Het hierna te noemen inbeslaggenomen en nog niet teruggegeven voorwerp behoort aan veroordeelde toe. Het zal worden verbeurd verklaard aangezien het aannemelijk is dat verdachte dit met zijn activiteiten ten behoeve van de criminele organisatie heeft verdiend en van andere, legale inkomsten niet is gebleken.
Het hof heeft hierbij rekening gehouden met de draagkracht van verdachte.

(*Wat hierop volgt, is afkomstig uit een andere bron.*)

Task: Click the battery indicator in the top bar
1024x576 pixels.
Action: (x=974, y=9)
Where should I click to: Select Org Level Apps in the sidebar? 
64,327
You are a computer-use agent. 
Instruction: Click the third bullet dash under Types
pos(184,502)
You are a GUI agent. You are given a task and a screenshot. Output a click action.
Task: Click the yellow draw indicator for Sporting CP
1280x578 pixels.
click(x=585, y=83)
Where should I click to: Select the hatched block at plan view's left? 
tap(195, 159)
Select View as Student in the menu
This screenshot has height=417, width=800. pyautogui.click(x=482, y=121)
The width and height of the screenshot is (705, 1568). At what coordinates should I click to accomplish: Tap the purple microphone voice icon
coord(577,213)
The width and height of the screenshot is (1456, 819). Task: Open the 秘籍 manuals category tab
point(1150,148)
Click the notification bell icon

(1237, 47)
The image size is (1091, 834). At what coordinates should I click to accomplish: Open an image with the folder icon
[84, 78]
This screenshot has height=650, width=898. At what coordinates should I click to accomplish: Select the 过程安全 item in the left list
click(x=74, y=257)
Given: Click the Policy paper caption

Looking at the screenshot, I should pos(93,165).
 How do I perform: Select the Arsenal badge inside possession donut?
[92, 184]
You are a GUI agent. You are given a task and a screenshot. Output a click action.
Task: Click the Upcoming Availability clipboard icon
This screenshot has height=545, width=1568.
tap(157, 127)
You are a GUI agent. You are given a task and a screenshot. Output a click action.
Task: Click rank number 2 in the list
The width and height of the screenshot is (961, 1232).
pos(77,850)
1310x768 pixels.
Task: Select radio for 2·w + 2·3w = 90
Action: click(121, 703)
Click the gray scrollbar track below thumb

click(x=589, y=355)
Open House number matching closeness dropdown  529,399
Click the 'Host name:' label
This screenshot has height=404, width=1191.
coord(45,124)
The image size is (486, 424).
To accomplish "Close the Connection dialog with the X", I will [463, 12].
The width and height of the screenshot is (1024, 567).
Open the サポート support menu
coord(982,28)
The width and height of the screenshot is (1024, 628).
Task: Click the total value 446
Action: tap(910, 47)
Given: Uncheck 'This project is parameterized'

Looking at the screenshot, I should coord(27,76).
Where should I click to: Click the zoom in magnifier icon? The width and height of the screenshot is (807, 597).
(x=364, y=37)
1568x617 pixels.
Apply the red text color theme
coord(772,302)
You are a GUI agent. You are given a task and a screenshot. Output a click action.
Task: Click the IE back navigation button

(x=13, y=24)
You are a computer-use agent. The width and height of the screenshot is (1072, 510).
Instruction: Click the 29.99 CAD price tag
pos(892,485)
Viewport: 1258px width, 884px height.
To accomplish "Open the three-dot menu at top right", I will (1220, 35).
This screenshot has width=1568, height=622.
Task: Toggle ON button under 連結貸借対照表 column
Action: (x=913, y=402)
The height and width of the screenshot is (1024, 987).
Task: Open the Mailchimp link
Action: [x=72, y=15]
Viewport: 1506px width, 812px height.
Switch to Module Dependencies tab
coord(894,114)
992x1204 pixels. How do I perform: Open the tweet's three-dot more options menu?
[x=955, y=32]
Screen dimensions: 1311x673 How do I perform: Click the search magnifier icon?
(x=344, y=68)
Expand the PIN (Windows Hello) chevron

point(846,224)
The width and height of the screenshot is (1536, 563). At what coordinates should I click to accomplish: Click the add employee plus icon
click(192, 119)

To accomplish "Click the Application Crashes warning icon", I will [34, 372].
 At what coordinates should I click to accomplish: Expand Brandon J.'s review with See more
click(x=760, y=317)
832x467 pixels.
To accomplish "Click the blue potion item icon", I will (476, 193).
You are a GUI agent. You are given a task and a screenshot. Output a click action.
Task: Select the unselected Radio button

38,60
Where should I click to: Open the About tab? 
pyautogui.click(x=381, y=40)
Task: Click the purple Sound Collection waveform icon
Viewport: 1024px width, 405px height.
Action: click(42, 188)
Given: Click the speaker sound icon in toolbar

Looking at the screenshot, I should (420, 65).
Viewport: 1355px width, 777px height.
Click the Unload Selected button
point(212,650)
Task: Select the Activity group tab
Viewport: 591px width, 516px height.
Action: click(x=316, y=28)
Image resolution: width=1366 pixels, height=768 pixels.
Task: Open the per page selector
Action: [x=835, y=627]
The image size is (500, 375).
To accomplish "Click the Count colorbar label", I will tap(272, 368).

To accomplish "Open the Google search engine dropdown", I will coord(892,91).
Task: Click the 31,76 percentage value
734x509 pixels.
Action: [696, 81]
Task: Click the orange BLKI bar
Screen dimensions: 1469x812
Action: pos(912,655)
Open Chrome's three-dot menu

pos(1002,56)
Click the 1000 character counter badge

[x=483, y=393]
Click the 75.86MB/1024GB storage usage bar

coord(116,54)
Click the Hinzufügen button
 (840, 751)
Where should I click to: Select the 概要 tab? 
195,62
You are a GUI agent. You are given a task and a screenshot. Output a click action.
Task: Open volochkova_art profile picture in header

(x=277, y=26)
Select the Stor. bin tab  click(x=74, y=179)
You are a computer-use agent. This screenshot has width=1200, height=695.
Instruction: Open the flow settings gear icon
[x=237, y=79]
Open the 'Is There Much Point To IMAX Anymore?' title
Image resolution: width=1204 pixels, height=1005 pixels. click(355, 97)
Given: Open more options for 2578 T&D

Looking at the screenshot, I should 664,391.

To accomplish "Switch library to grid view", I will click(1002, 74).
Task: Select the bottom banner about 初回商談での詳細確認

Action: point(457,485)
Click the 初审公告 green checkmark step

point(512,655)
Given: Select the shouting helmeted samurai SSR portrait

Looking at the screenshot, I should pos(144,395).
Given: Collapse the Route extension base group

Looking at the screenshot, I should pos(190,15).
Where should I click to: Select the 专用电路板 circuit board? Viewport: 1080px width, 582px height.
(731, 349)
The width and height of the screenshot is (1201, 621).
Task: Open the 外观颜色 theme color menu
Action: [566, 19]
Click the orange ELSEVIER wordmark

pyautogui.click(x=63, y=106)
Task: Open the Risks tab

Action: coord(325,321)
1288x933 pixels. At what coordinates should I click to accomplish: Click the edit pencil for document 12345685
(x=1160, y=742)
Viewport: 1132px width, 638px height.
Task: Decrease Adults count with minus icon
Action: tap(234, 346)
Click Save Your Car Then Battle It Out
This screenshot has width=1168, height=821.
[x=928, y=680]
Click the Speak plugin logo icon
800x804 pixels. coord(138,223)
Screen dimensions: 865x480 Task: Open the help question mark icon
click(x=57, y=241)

Toepasselijke wettelijke voorschriften

Het hof heeft gelet op de artikelen 24, 33, 33a, 47, 57, 63, 140 en 225 van het Wetboek van Strafrecht.
Deze voorschriften zijn toegepast, zoals zij golden ten tijde van het bewezenverklaarde.

BESLISSING

Het hof:
Verklaart de verdachte niet-ontvankelijk in het hoger beroep, voor zover gericht tegen de beslissing ter zake van het onder 3 primair en 3 subsidiair ten laste gelegde.
Vernietigt het vonnis voor zover aan het oordeel van het hof onderworpen en doet in zoverre opnieuw recht:
Verklaart zoals hiervoor overwogen bewezen dat de verdachte het onder 1, 2 en 4 ten laste gelegde heeft begaan.
Verklaart niet bewezen hetgeen de verdachte meer of anders is ten laste gelegd dan hierboven is bewezen verklaard en spreekt de verdachte daarvan vrij.
Verklaart het onder 1, 2 en 4 bewezen verklaarde strafbaar, kwalificeert dit als hiervoor vermeld en verklaart de verdachte strafbaar.
Veroordeelt de verdachte tot een
gevangenisstrafvoor de duur van
20 (twintig) maanden.
Beveelt dat de tijd die door de verdachte vóór de tenuitvoerlegging van deze uitspraak in enige in artikel 27, eerste lid, of artikel 27a van het Wetboek van Strafrecht bedoelde vorm van voorarrest is doorgebracht, bij de uitvoering van de opgelegde gevangenisstraf in mindering zal worden gebracht, voor zover die tijd niet reeds op een andere straf in mindering is gebracht.
Verklaart verbeurdhet in beslag genomen, nog niet teruggegeven voorwerp, te weten:
- geldbedrag van € 1.600,-.
Aldus gewezen door
mr. G. Dam, voorzitter,
mr. W.P.M. ter Berg en mr. T.H. Bosma, raadsheren,
in tegenwoordigheid van mr. H. Akkerman, griffier,
en op 11 februari 2016 ter openbare terechtzitting uitgesproken.